### TRY IT
An exact copy of the listing below is needed, with no pictures in it.
━━━ DATA TO PROCESS ━━━
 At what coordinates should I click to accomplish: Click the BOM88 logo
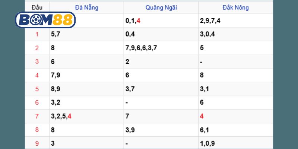(45, 21)
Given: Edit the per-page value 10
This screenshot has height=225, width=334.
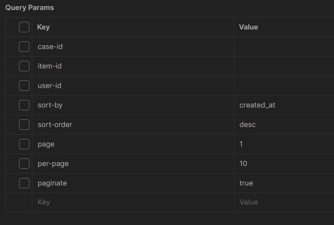Looking at the screenshot, I should pyautogui.click(x=243, y=164).
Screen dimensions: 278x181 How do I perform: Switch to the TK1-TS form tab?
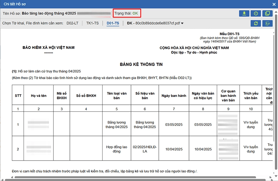tap(92, 23)

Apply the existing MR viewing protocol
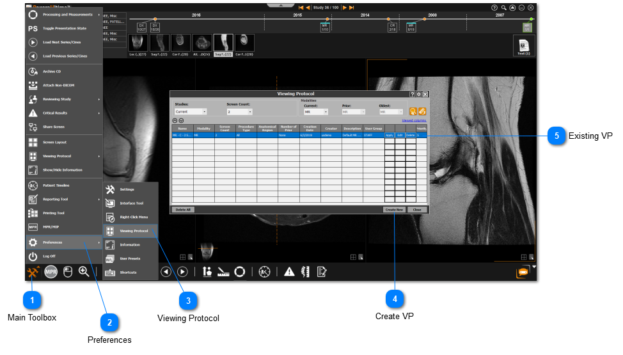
━━━
### ANSWER AREA
 At what coordinates should I click to accomplish: Click the BOM88 logo
(45, 21)
Given: Edit the per-page value 10
This screenshot has height=225, width=334.
Looking at the screenshot, I should pyautogui.click(x=243, y=164).
Screen dimensions: 278x181 How do I perform: Switch to the TK1-TS form tab?
tap(92, 23)

Apply the existing MR viewing protocol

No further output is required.